Apenas se había alejado unos cientos de metros de la casa, cuando escuchó la explosión. Se sacudió algunas agujas de pino que le habían caído sobre el traje por culpa de la onda expansiva. El viento traía hasta su nariz llegó el olor a madera quemada.

Para ser tan considerado, no tuvo en cuenta el incendio que iba a causar con su suicidio
pensó mientras apresuraba el paso. Quizás podría llegar a visitar al hombre importante de la Habana, antes de acabar su jornada.

Beep, beep.
Tenía un mensaje. Un nuevo encargo que cumplir en Oslo antes de irse a la Habana. ¡Cachis la mar! Era la tercera vez que le suspendían el encargo de la Habana. Seguro que ese hombre tenía algún contacto dentro de la organización porque si no, no se explicaba tanto fallo. Pero bueno, él solo era un empleado. Un empleado que pronto estaría de baja por un resfriado. Y es que tanta descordinación...
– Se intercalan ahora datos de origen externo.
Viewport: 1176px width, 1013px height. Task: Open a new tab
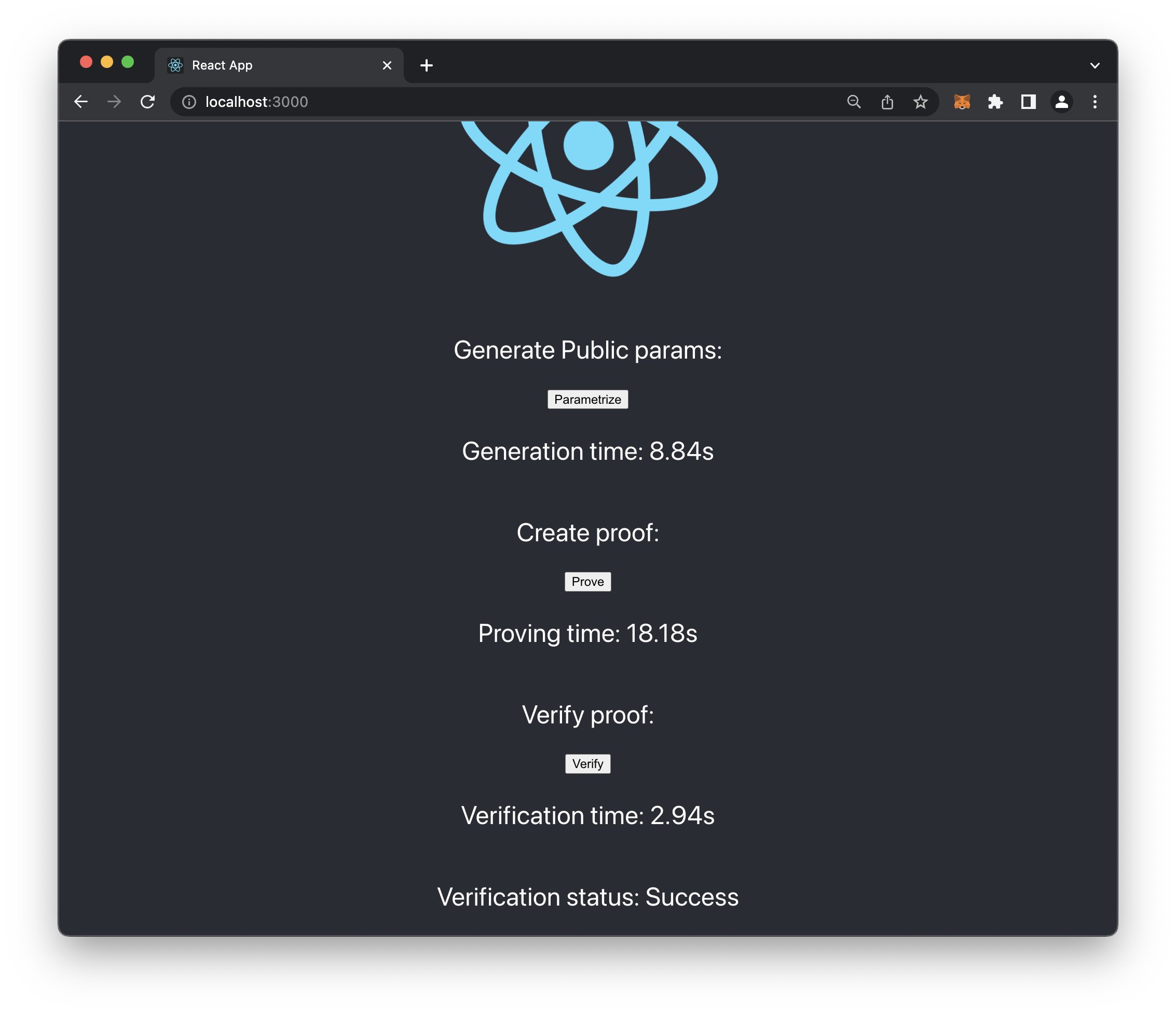(x=426, y=65)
Suspirando, se levantó las solapas del traje, para protegerse del frío y es desvaneció en la noche.

5 comentarios:

Fran dijo...

Cuando he visto el título, pensé que ibas a contar otro secuestro, cosa que me parecería estupenda.
Empiezo a leer y el protagonista me cae un poco gordo. Porque más que considerado es egoísta en grado sumo.
Aparece el hombrecillo y digo "ya está, Pepito Grillo que le va a hacer recapacitar". Así que me he quedado a cuadros con el desenlace.
Lo del hombre importante de la Habana, ¿es quién creo que es? ¿El descendiente de gallegos ese que es amigo del venezolano?
Es raro, pero me ha gustado.

Fran dijo...

Añado algo. Tiene bastante de tu humor, que a veces es algo díficil de coger para quien no te conoce.

Turulato dijo...

Pues yo me he dejado llevar..; claro que he hecho alguna suposición, durante un instante, pero nuestra autora ha estado atenta y la ha destruido enseguida.
Me ha gustado mucho. Cada vez me gustan más. Aunque mi mente policial ..., un detalle...

Blas de Lezo dijo...

Creo que me ha llegado al final, me ha tocado la fibra escondida a esta hora de la mañana apunto de iniciar esta anodina jornada de trabajo.

Gracias por estos despertares. Blas

Oshidori dijo...

Me gusta. Cada día escribes mejor y ya sabes lo que pienso.